:: Exercise description ::
Go through the records and copy each line where the string "formatting" occurs.

:: Saved entries ::
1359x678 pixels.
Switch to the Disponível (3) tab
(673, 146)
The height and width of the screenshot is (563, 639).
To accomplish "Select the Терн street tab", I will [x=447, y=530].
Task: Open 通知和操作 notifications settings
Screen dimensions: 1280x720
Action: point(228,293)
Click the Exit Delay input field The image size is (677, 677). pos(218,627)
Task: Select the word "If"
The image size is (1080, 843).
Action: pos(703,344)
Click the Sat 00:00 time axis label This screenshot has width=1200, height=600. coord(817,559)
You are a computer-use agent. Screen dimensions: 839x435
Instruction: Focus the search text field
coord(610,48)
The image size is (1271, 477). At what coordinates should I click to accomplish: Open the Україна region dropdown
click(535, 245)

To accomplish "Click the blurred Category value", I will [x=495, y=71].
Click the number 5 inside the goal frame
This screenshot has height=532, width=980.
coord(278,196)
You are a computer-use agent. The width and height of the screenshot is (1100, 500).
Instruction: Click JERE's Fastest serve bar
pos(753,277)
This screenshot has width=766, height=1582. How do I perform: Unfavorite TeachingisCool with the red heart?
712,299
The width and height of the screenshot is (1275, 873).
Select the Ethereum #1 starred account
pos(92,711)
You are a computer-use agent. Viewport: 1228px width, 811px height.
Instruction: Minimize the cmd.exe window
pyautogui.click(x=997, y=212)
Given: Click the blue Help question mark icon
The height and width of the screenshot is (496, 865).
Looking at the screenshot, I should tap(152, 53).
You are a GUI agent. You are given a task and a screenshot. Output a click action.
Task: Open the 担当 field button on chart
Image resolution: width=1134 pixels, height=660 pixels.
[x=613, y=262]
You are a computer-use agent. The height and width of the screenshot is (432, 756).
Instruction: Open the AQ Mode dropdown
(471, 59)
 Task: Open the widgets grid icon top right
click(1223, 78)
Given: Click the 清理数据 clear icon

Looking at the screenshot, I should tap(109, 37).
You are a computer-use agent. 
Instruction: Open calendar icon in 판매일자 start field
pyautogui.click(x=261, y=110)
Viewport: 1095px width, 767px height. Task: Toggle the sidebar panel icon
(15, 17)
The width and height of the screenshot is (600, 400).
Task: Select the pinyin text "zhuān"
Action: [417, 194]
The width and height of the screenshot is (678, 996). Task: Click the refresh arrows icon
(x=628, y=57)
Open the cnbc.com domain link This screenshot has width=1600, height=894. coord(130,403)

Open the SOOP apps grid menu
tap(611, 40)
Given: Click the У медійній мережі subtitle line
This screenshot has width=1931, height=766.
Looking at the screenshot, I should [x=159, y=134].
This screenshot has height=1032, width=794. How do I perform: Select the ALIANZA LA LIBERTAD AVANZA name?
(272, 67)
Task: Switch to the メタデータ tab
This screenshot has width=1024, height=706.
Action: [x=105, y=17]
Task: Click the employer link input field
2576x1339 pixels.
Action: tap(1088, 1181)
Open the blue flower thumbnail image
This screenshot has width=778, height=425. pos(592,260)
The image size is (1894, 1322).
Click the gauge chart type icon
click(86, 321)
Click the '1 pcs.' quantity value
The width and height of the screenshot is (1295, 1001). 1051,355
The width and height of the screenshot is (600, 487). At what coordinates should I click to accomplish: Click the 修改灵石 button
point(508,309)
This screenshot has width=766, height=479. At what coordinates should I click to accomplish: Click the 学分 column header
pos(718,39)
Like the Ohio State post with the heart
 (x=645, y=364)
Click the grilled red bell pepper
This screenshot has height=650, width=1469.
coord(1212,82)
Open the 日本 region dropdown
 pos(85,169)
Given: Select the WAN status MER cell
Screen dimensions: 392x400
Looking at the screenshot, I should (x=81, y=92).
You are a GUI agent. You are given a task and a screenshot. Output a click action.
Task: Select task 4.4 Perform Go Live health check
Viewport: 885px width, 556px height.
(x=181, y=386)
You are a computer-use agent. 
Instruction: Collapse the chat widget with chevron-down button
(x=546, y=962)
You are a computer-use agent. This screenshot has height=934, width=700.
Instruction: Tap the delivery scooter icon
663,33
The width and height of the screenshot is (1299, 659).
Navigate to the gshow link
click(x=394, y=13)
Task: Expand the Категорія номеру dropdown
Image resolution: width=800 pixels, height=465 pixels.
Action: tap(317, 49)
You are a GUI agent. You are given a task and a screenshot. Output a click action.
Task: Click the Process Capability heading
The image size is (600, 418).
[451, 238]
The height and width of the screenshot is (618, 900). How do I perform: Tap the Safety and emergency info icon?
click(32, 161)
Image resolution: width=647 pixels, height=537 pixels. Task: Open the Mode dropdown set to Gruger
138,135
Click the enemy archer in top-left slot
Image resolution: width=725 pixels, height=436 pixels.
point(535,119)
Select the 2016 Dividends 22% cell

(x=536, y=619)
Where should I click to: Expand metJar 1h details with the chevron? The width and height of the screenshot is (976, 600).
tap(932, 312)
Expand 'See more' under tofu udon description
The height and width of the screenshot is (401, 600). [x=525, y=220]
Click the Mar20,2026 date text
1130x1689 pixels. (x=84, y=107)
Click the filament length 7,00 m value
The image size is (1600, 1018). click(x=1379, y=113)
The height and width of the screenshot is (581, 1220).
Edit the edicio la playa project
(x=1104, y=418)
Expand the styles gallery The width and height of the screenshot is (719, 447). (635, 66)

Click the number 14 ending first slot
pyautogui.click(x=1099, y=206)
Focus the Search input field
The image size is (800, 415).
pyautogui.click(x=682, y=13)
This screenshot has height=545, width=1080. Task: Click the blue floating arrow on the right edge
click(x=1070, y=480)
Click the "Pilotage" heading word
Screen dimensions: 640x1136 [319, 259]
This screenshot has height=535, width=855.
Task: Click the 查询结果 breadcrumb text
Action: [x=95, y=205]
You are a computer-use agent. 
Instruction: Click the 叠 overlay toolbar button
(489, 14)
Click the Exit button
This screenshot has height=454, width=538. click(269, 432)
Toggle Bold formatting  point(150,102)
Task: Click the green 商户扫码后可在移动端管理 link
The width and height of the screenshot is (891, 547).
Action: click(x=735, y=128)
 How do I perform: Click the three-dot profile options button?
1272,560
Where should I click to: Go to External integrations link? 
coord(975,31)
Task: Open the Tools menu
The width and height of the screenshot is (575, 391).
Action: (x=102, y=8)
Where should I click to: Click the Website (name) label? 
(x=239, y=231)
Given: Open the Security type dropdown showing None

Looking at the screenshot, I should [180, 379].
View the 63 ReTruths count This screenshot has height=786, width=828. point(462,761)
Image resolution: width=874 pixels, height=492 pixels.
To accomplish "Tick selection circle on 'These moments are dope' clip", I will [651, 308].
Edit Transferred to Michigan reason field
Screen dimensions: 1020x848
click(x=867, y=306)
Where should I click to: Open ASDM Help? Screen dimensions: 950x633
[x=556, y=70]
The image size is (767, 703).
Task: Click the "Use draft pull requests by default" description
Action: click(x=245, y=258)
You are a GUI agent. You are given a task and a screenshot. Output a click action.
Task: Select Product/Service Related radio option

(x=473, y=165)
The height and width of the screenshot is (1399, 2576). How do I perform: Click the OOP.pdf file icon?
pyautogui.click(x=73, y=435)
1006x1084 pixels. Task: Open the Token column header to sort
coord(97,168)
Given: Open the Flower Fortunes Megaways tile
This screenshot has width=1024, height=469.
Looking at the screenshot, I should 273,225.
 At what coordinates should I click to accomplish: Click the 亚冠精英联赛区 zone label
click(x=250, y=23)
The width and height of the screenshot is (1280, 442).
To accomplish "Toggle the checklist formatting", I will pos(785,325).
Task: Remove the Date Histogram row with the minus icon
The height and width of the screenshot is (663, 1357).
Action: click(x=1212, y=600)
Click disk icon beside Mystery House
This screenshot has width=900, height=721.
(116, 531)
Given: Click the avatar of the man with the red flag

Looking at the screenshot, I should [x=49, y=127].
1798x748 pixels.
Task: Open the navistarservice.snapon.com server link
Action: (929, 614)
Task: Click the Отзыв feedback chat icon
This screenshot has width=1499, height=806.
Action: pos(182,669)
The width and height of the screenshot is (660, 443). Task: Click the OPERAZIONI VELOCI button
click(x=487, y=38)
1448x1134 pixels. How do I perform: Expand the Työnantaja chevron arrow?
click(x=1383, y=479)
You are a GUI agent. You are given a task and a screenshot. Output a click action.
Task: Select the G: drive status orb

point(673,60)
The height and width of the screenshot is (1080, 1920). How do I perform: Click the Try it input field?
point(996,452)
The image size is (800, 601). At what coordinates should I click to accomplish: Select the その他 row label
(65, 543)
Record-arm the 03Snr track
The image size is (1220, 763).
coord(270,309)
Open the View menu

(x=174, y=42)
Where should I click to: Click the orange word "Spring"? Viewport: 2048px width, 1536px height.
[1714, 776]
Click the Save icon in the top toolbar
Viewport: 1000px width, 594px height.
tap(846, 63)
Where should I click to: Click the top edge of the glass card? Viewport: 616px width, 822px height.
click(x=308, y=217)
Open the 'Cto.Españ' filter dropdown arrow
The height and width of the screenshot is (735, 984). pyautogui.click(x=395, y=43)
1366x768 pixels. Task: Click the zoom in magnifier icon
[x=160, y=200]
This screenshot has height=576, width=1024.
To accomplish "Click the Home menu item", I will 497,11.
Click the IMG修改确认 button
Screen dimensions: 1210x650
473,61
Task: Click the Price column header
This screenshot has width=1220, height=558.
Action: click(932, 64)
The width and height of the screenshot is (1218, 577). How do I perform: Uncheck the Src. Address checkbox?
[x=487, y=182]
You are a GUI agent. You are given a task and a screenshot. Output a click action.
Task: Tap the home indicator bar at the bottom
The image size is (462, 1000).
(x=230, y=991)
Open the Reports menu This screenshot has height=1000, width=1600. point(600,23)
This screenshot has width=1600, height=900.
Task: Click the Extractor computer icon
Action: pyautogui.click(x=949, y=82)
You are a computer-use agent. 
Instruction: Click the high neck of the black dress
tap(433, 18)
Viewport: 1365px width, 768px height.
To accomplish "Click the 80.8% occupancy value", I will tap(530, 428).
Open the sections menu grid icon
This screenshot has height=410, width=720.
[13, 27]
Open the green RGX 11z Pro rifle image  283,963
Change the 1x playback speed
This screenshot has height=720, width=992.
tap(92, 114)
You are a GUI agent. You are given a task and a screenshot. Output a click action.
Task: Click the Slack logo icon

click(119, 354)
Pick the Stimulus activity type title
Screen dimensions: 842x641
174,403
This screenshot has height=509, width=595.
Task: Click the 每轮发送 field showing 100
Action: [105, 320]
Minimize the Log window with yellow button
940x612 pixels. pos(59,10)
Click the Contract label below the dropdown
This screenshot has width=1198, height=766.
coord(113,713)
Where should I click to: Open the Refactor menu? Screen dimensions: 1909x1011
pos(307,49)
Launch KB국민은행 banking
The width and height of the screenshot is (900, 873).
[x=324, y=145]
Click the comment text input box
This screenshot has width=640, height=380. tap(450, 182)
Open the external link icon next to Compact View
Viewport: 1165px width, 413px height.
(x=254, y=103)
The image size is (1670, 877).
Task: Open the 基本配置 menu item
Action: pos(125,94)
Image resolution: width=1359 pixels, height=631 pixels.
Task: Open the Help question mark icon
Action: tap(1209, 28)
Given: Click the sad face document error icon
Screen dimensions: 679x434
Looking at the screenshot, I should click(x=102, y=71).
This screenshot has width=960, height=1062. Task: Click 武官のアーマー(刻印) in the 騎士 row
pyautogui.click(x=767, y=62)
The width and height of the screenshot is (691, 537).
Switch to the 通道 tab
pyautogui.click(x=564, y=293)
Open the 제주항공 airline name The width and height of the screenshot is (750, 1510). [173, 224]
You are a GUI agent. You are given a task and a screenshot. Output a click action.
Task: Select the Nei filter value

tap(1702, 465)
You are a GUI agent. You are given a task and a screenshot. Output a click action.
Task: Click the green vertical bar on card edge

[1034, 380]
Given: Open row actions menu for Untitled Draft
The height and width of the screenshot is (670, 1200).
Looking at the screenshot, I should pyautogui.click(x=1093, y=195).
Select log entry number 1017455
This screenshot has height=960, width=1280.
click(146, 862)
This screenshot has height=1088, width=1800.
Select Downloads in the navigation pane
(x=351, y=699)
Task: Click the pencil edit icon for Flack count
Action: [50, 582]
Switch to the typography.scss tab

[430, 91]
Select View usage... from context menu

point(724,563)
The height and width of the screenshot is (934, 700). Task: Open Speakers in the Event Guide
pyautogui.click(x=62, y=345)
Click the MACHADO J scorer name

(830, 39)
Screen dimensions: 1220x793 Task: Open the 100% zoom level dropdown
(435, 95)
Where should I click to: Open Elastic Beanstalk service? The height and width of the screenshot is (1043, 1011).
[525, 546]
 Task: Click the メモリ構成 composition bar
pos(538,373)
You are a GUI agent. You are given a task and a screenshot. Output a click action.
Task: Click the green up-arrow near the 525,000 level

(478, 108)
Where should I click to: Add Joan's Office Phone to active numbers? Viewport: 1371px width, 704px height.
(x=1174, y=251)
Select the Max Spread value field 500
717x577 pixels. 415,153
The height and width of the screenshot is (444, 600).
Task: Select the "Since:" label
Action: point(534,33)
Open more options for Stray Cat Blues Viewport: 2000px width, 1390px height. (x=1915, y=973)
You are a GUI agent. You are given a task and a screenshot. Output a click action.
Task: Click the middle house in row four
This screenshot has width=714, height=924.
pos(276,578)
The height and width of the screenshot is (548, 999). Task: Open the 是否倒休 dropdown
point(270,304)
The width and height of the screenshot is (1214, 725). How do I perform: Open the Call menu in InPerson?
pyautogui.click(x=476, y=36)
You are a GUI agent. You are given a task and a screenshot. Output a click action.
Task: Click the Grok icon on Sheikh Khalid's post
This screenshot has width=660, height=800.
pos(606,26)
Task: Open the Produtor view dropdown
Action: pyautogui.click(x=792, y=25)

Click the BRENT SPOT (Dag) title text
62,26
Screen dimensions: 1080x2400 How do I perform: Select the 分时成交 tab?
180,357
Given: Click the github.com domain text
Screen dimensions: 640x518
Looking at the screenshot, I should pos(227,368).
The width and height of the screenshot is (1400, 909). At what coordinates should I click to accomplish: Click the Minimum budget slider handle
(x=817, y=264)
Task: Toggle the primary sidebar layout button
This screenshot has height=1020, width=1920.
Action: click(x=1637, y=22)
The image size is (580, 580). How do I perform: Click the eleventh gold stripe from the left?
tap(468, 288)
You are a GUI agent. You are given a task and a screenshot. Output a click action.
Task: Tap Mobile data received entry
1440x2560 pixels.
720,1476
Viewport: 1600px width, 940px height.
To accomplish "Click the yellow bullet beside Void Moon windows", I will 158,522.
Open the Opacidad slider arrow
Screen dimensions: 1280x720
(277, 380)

:: Output of the task ::
Toggle Bold formatting  point(150,102)
To accomplish "Toggle the checklist formatting", I will pos(785,325).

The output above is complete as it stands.